Ante la maniobra de acoso y derribo de su señoría, Medina encoge los hombros, pone cara de póker y confiesa que su intención era ayudar al prójimo, colaborar con el consistorio madrileño, dar préstamos a otras personas que lo estaban pasando mal. O sea, que era la madre Teresa de Calcuta de los ejecutivos agresivos madrileños. Ahora resulta que Medina y Luceño se creían filántropos, hermanitas de la caridad, el Robin Hood y el Little John del PP madrileño, y lo que a ellos les motivaba era, entre Rolex y yate, entre pelotazo y golpe “pa la saca”, echar una mano a los menesterosos, pordioseros y mendigos con cartela tirados a las puertas de las iglesias de Madrid. Nos han salido comunistas estos dos granujas de medio pelo de la aristocrática biuti.

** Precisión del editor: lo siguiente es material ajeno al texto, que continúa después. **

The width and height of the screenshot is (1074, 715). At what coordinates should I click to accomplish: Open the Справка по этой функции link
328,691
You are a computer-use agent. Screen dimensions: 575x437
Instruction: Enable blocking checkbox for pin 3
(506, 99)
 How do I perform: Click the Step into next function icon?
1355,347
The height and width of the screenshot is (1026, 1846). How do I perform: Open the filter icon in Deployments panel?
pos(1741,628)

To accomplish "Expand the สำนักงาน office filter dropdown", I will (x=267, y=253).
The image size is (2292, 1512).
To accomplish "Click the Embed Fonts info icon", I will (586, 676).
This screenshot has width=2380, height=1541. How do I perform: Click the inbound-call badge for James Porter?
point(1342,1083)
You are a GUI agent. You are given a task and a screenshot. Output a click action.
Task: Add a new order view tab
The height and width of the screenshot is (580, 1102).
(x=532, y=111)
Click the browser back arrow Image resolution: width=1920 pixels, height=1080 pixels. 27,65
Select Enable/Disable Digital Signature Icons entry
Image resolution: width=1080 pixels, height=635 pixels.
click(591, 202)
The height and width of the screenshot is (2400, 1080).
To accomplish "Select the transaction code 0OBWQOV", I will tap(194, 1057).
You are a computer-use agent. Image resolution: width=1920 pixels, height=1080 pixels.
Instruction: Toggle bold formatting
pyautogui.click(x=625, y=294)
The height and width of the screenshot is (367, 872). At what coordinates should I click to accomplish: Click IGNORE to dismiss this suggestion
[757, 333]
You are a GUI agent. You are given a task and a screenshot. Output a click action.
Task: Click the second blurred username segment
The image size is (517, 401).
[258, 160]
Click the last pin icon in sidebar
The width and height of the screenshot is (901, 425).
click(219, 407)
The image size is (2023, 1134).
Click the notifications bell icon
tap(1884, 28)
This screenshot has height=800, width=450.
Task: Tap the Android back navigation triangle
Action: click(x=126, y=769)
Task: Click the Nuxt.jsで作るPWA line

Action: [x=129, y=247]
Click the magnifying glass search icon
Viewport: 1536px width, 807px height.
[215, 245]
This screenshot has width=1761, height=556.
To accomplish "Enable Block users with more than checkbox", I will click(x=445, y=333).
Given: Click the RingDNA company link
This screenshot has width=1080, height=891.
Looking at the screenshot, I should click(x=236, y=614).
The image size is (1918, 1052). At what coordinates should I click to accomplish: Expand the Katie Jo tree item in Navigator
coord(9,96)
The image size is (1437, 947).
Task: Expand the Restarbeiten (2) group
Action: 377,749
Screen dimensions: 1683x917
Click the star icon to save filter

Hace bien el juez Carretero en aplicarle el tercer grado a los presuntos comisionistas, unos piratas de los mares de China, y hasta en retirarles el pasaporte, no vaya a ser que en una de estas tengan la tentación de viajar al Lejano Oriente haciendo la ruta de la seda en busca del misterioso proveedor malayo que les abría las puertas del lujo asiático. Ya nos da igual si estamos hablando de un juez conservador que imputó a una periodista por no revelar sus fuentes en el caso Lezo. Ya poco nos importa que este togado se hiciera famoso cuando enjuició al humorista Dani Mateo por sonarse la nariz con una bandera de España en un sketch de El Intermedio (llegó a considerar un ultraje a los símbolos del país aquella parodia más bien naif). Y también vamos a pasar por alto que rechazara la imputación por delito de odio a un hombre que había amenazado con una pistola de aire a otro al grito de “moro de mierda” y “maricón” (alegó que el contexto de disputa exculpaba al agresor). En cuanto a su supuesta proximidad con el PP (su hermano Agustín Carretero ha sido alto cargo con los gobiernos de Esperanza Aguirre e Ignacio González, según la Cadena Ser) qué le vamos a hacer. No es nuestro ideal de ejecutor de la Justicia, esa es la verdad, pero un juez está para lo que está, no para caer simpático a nadie sino para aplicar el bisturí del Código Penal con precisión, eficacia y profesionalidad. Aquí ya vamos a lo que vamos y nos conformamos con poco, nos quedamos con la indignación de un magistrado que presiente que dos golfillos quieren tomarle el pelo, con el cabreo de un juez que es el cabreo de todos los españoles, hartos ya de que los duques de una feria macabra sigan haciendo negocio con la miseria de un país, tal como ha ocurrido con nuestra nobleza de alta alcurnia y baja estofa desde los tiempos de Viriato.

Adolfo Carretero se ha convertido en todo un símbolo, el mejor representante de la indignación de un pueblo que descubre, entre atónito y con estupor, cómo dos personajes de la farándula aristocrática se lo llevaban muerto entre los muertos, crudo y con crudeza, mientras la gente vivía el drama del confinamiento, el pánico y los estragos de la pandemia. Solo un juez duro, implacable, valiente, puede enjuiciar penal y moralmente las aventuras de estos dos sinvergüenzas sin fronteras a los que Feijóo, en un exceso de indulgencia y tolerancia, ha calificado de “pícaros” cuando ambos son mucho más que eso. Medina y Luceño quedarán como dos grandes arquetipos de una época oscura de la humanidad; como dos personificaciones de la crisis de valores y del hundimiento de la democracia liberal; como dos retratos goyescos de la Villa y Corte pepera y de una sociedad podrida de egoísmo, de falta de escrúpulos y de inmoralidad.